Goal of the exercise:
How many lines in the items below contain the string "Expand"? Reply with the number alone.

** START OF Material provided **

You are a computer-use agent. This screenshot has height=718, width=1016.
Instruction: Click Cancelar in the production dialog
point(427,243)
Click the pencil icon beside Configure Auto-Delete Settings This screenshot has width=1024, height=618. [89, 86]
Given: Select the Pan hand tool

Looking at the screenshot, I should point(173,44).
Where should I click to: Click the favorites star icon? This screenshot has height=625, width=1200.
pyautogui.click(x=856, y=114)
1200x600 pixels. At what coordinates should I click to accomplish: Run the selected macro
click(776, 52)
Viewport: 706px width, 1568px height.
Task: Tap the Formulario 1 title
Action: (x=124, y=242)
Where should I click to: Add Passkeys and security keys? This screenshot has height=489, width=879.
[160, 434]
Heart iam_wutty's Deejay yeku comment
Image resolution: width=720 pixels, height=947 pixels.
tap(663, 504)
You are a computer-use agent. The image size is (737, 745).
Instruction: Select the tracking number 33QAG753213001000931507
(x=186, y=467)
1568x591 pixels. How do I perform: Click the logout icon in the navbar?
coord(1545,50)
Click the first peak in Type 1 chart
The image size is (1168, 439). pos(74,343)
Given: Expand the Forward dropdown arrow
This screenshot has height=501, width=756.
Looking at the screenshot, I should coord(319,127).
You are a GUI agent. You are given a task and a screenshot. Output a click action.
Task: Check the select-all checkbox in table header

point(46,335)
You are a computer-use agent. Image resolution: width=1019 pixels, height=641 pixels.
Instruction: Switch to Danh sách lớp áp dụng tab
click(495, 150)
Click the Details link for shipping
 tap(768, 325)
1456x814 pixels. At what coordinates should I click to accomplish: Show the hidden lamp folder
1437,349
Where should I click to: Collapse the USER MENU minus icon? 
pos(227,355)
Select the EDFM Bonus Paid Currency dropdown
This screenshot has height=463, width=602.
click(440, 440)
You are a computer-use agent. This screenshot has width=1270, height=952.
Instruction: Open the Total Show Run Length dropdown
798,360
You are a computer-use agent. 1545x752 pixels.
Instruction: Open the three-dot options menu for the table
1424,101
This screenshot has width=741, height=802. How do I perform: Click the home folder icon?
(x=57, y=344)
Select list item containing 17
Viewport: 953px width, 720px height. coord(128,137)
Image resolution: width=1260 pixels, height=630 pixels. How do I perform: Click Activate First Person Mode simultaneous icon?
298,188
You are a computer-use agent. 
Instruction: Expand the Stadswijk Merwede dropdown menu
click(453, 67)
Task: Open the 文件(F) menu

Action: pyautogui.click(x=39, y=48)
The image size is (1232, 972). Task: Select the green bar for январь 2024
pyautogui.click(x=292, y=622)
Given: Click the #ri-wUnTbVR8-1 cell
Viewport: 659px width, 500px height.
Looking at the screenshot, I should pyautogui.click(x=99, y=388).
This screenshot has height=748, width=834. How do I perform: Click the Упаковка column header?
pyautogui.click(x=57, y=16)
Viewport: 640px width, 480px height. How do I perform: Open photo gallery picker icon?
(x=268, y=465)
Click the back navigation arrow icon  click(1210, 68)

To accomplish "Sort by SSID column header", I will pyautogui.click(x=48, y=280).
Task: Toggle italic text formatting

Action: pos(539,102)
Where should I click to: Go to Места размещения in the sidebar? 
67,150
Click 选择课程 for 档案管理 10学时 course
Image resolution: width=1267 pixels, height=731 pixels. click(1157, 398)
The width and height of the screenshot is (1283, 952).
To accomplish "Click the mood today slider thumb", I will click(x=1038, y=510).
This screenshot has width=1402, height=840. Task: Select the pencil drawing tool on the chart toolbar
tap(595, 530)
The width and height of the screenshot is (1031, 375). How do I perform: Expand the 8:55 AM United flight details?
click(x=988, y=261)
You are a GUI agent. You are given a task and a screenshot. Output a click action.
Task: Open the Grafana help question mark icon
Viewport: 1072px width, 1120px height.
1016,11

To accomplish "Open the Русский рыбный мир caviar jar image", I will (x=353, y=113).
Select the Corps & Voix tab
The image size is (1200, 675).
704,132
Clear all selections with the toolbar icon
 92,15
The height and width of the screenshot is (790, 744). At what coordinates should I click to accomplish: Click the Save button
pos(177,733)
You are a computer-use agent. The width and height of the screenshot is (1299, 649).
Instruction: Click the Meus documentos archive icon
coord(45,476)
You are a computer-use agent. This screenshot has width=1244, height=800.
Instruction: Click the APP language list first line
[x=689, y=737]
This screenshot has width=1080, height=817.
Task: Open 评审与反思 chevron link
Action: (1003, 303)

** END OF Material provided **

Final result:
3